Most people in the ward do not get regular visitors, indeed some don't get any. Other patients will get visitors at weekends and some must get visitors in the evenings. Visiting hours are generous - from 8am to 8pm. I have also been told that, if necessary, visits can be made outside those hours. I doubt it would make much difference. People still would not willingly come. Many people dislike visiting hospital anyway. 
I have watched the other visitors. They go nervously in and out. They look, at best, anxious. They are uncomfortable about being there. It is clear that mental illness frightens many of them even though the patients in this area are considered to be no danger to anyone - except perhaps themselves.
As part of my teacher training I had a placement in another psychiatric ward. It was another locked ward. There were two doors to the ward and both of them were kept locked. There were armed guards present. The patients were considered a danger to themselves and to other people.
My role, along with one of my fellow students, was to provide "art therapy". Neither of us knew much about what was expected of us and there were serious limitations on the materials and equipment provided - no knives, no scissors, no string or anything else that might be turned into a weapon. So, we took along some clay - and at the end of the term we had a small exhibition of things the patients had made. I don't know if we really did anything to help but the patients seemed to enjoy the experience. Most of them talked to us. Sometimes it did not make sense but often it did - although sometimes not in ways that other people would necessarily recognise.

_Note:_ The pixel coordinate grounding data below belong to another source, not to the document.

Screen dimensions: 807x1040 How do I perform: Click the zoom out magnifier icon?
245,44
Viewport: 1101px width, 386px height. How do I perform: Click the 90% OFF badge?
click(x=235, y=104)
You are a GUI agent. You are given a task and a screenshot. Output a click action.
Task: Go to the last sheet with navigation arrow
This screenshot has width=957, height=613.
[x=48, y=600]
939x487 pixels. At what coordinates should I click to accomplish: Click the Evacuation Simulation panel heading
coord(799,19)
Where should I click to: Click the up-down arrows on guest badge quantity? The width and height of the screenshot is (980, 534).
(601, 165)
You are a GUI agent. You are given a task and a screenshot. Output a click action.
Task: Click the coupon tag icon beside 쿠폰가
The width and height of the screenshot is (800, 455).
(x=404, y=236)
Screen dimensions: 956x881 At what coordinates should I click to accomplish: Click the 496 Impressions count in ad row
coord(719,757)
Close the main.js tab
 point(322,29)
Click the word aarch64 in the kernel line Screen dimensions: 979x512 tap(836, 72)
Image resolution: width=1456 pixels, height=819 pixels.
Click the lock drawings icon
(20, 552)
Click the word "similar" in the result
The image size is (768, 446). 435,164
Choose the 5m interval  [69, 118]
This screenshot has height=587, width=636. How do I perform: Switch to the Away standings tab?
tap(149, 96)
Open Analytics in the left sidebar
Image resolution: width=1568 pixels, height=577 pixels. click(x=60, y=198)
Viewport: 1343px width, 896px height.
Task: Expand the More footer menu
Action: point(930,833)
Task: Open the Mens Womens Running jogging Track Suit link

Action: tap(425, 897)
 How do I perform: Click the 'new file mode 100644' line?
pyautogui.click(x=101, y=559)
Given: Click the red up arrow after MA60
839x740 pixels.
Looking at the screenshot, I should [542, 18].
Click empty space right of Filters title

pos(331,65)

Did it bother me being there? If I am honest I suppose I was not completely comfortable. I was only nineteen at the time. I did not have much experience of the world, rather less than many other nineteen year old students. I would not have chosen to go but I was not given a choice. It was where I was assigned.
I would not feel completely comfortable there now but the ward I am currently visiting does not bother me. The door is not locked because the patients are violent. It is locked to ensure that the staff know where the patients are, so that they don't - as some of them would - wander off or deliberately injure themselves. Most of the patients would not do either. They are simply incapable of it. Some of them cannot make decisions - even offering them a choice of tea or coffee can agitate them.
It makes no difference.They are ordinary people. It's why I will go on visiting my friend and chatting to the other patients who are wandering the corridor and the garden or the television lounge. It could be any of us.